◆ **DATA EXCERPTS**:
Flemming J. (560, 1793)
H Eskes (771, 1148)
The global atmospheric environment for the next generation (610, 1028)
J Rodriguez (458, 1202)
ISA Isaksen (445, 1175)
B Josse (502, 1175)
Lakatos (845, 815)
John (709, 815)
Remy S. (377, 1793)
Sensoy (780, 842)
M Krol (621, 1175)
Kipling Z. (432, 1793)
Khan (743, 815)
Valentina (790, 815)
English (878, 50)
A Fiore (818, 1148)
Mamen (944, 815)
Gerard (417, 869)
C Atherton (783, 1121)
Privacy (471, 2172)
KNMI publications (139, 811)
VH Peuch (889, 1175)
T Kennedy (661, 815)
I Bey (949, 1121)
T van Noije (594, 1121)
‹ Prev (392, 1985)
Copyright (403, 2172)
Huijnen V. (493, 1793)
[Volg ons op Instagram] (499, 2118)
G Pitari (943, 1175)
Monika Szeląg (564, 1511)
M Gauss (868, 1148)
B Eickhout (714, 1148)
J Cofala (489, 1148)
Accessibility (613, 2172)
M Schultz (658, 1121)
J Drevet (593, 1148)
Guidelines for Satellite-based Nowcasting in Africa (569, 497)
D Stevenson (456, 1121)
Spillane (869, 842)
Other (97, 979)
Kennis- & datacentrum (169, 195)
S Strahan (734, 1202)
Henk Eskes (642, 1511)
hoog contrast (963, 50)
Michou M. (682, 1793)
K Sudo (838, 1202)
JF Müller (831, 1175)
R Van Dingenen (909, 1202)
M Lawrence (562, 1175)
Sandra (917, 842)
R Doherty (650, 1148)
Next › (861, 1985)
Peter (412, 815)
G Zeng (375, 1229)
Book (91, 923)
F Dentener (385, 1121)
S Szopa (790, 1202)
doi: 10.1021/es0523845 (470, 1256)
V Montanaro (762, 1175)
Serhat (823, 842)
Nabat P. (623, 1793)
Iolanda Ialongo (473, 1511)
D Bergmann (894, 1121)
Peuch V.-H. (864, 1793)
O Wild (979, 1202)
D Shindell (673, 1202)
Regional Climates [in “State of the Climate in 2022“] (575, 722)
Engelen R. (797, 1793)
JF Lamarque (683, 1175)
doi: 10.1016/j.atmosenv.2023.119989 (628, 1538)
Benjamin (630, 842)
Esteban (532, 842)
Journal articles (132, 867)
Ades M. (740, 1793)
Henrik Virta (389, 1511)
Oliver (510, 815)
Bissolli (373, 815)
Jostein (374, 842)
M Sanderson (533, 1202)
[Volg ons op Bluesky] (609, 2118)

--

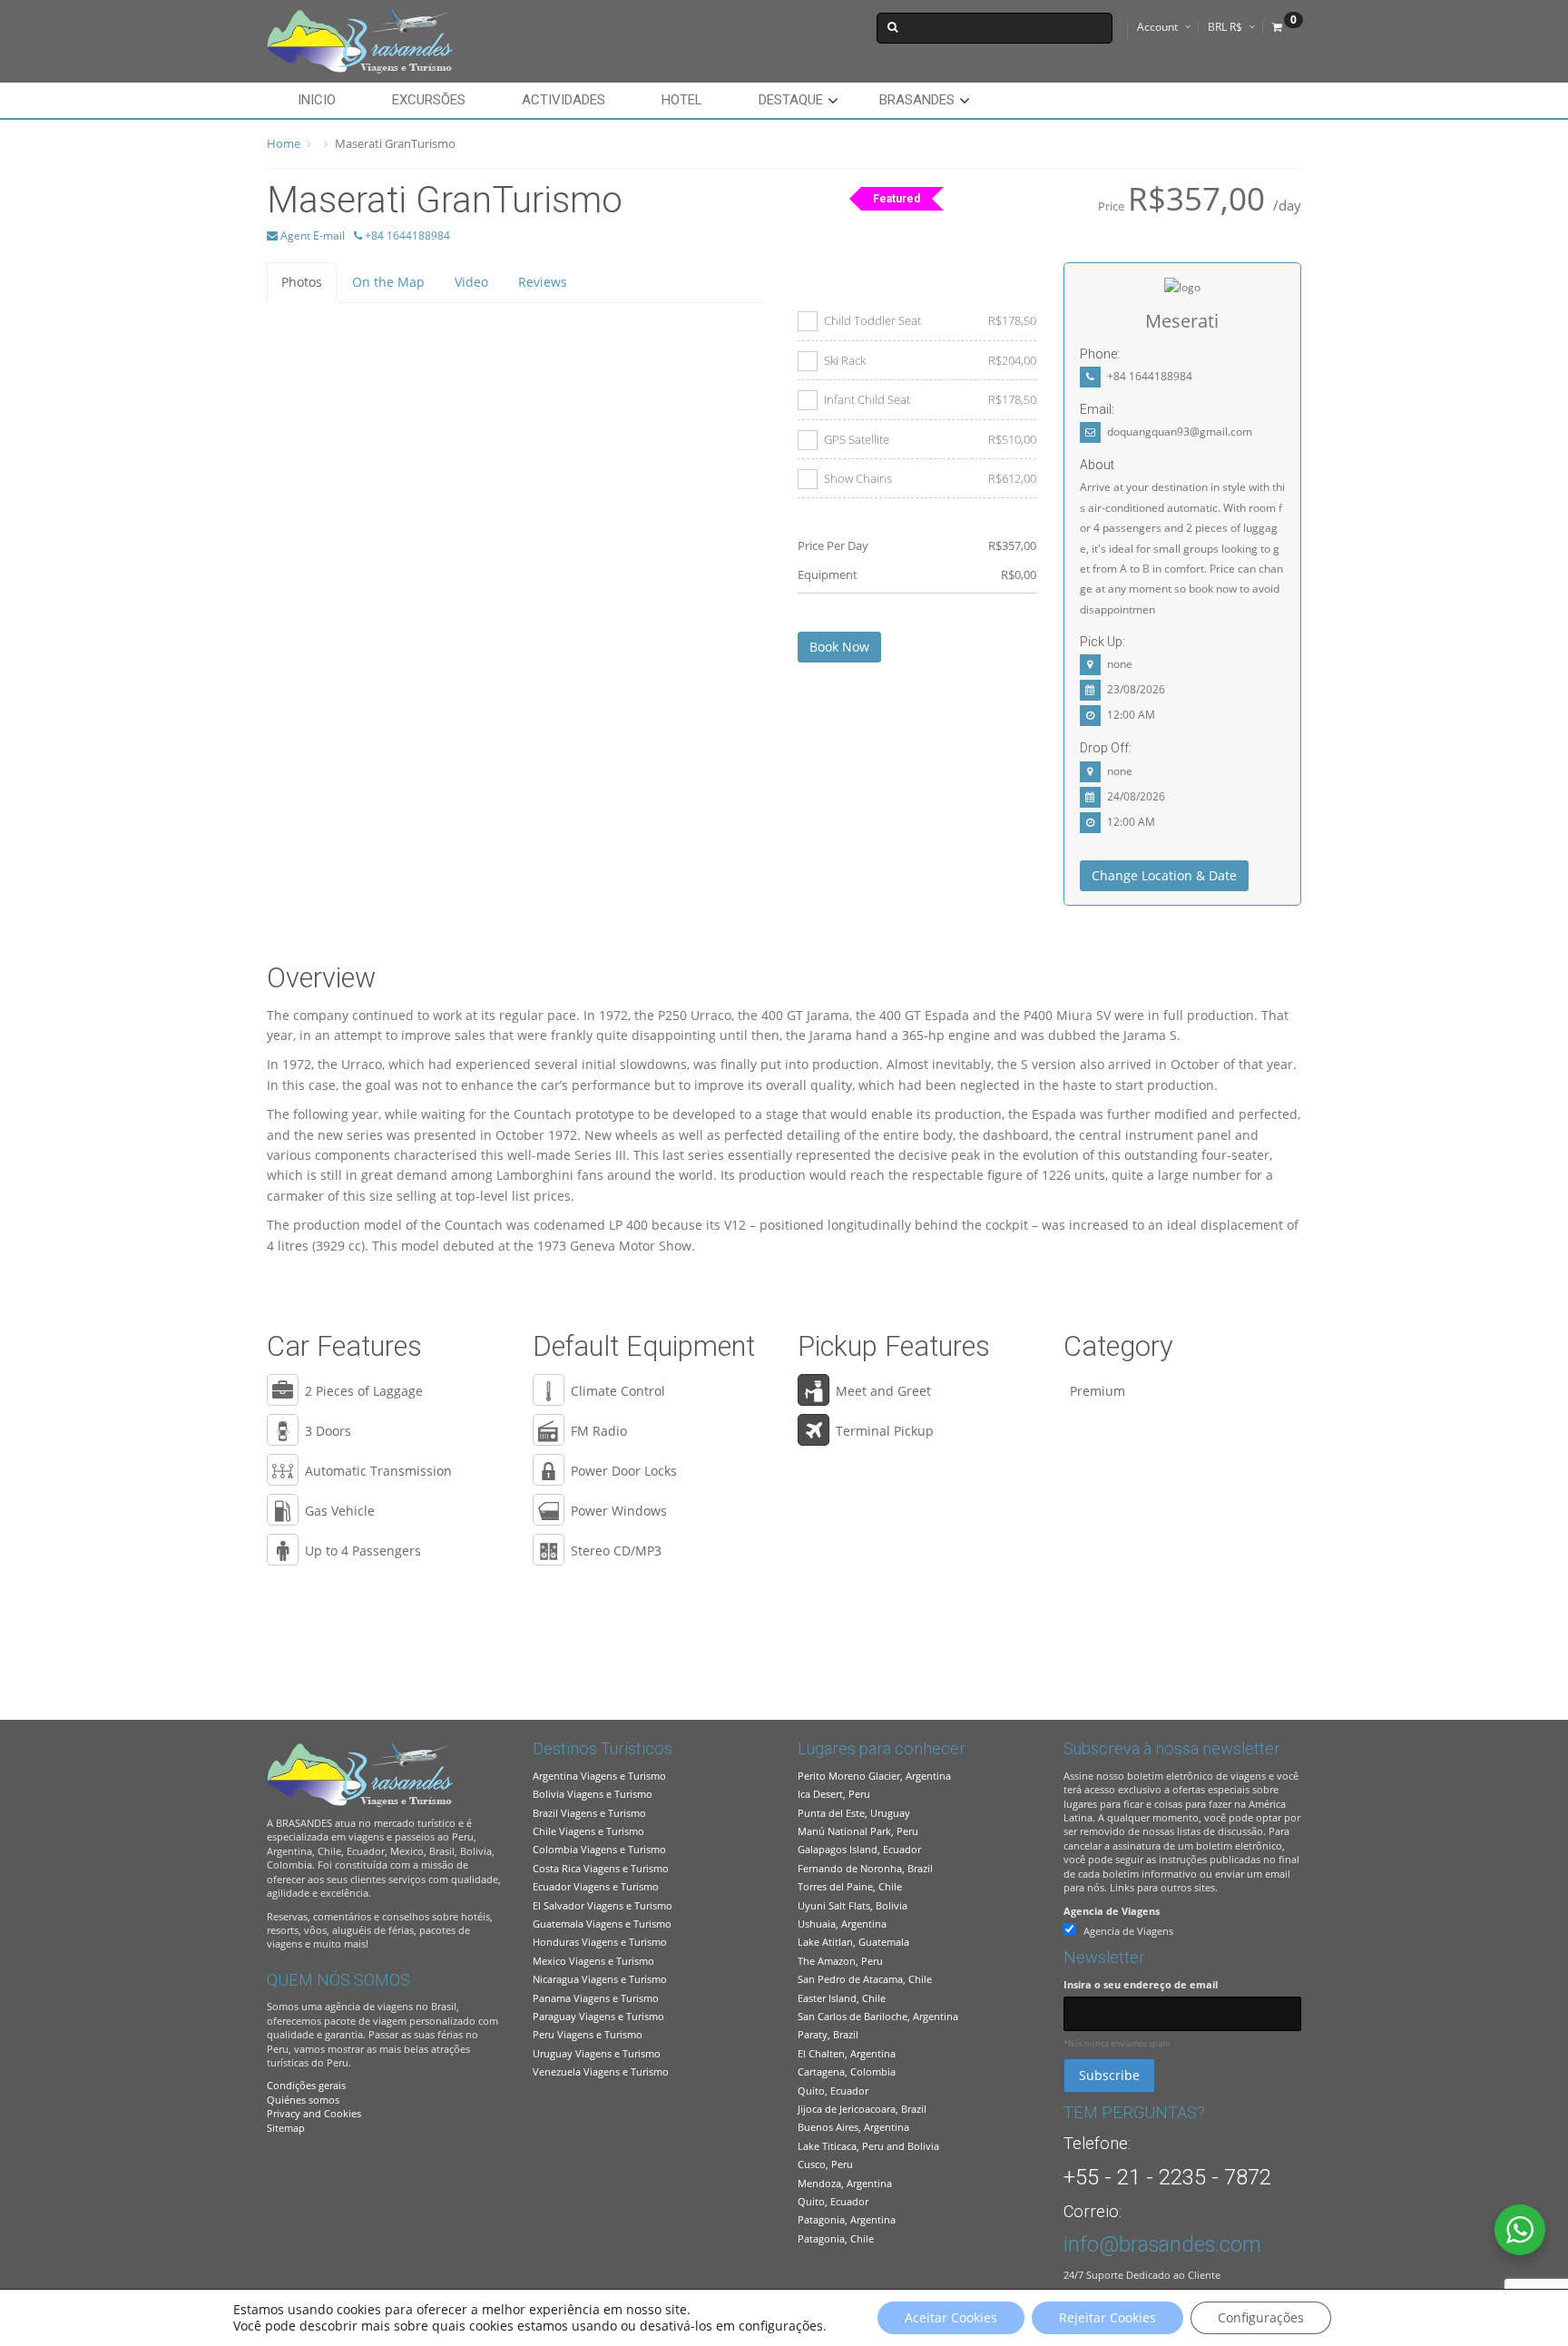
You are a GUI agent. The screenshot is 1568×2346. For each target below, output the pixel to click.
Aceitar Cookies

◆ **PROBLEM TO WORK ON**: Among the lines above, find those that contain the word "Volg" and copy them.

◆ **TASK ANSWER**:
[Volg ons op Instagram] (499, 2118)
[Volg ons op Bluesky] (609, 2118)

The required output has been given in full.